The Quest for Robotic Precision
Robot manipulators have been successfully used in industry for more than four decades, but they need to become even more precise in their tasks. There are more than one million industrial robots in use, typically welding or painting car bodies, packaging consumer products and assembling electronic components.
Today’s robots are so precise they can move their tool to the same position, over and over again, within an error equivalent to the thickness of a hair. However, ask them to cut a straight line or move a given distance and they perform worse than a human with a ruler. While good at repeatability, robots are poor in absolute accuracy.
Yet, many advanced applications require absolute accuracy. This is especially true in machining and imagery-guided automated surgery, where robots need to attain thousands of calculated—as opposed to taught—positions.

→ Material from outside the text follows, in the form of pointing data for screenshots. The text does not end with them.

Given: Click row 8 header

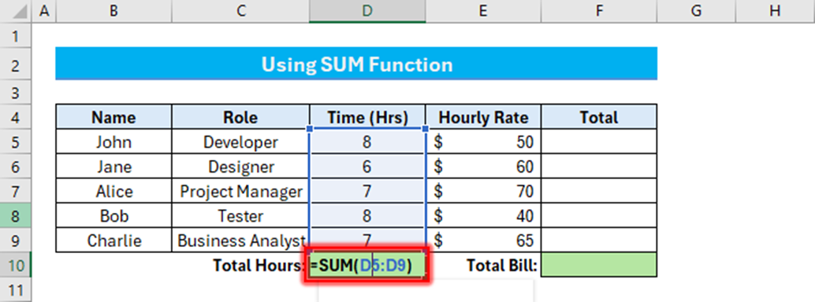Looking at the screenshot, I should [16, 216].
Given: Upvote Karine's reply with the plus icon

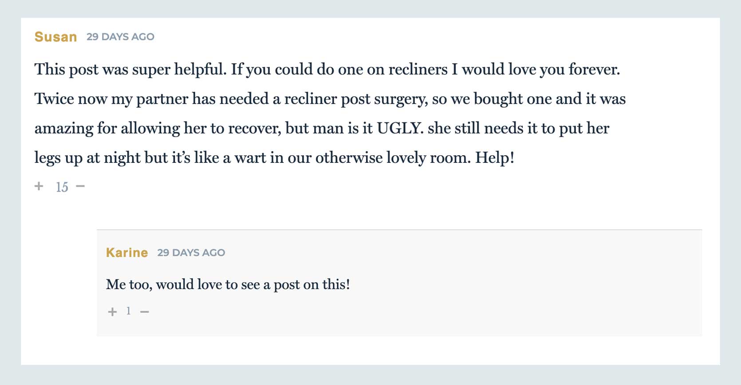Looking at the screenshot, I should [x=112, y=312].
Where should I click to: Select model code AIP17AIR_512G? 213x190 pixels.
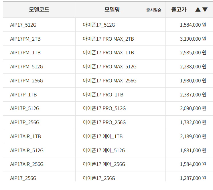(x=27, y=150)
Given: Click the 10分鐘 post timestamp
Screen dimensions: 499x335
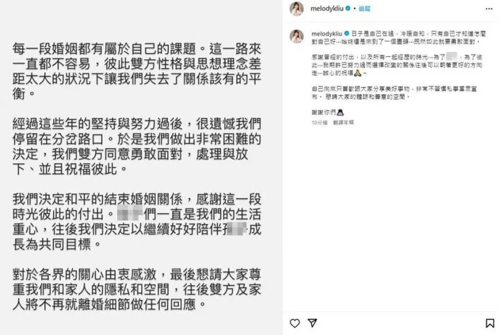Looking at the screenshot, I should tap(320, 123).
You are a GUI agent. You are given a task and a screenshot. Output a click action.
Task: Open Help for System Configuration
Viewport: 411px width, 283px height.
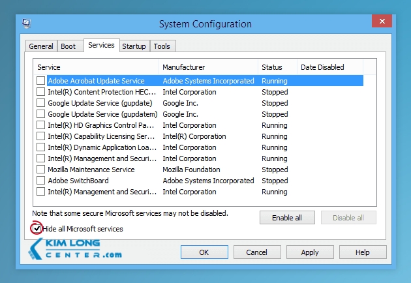click(x=363, y=252)
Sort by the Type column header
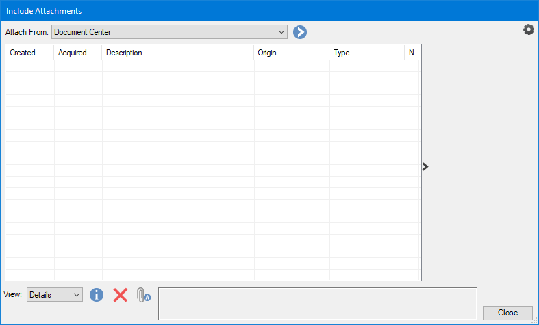Screen dimensions: 539x325 coord(366,53)
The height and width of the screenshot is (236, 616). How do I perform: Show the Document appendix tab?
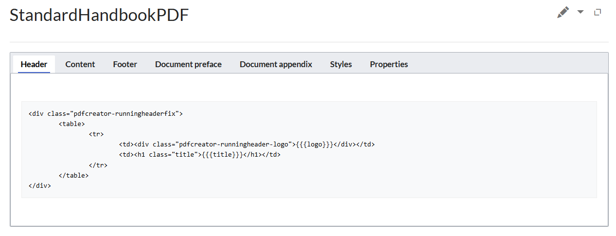click(276, 64)
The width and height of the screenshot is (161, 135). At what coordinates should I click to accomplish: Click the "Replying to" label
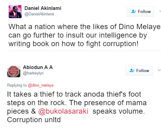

Dr. Ilian Bonev, Canada Research Chair in Precision Robotics, is developing robot designs and methods for evaluating and increasing their absolute accuracy. His team has built a three-axis precision table for precise robotic positioning in semiconductor applications, a rapid pick-and-place robot and a medical robot for ultrasound imaging. These robots are driven in parallel—a concept at which Bonev excels. An expert in this field, he is the co-author of a textbook on parallel robots and the founder of a website dedicated to them (www.parallemic.org).
Bonev's advanced research particularly addresses needs in the aerospace industry and in the medical sector, where robotic precision is critical.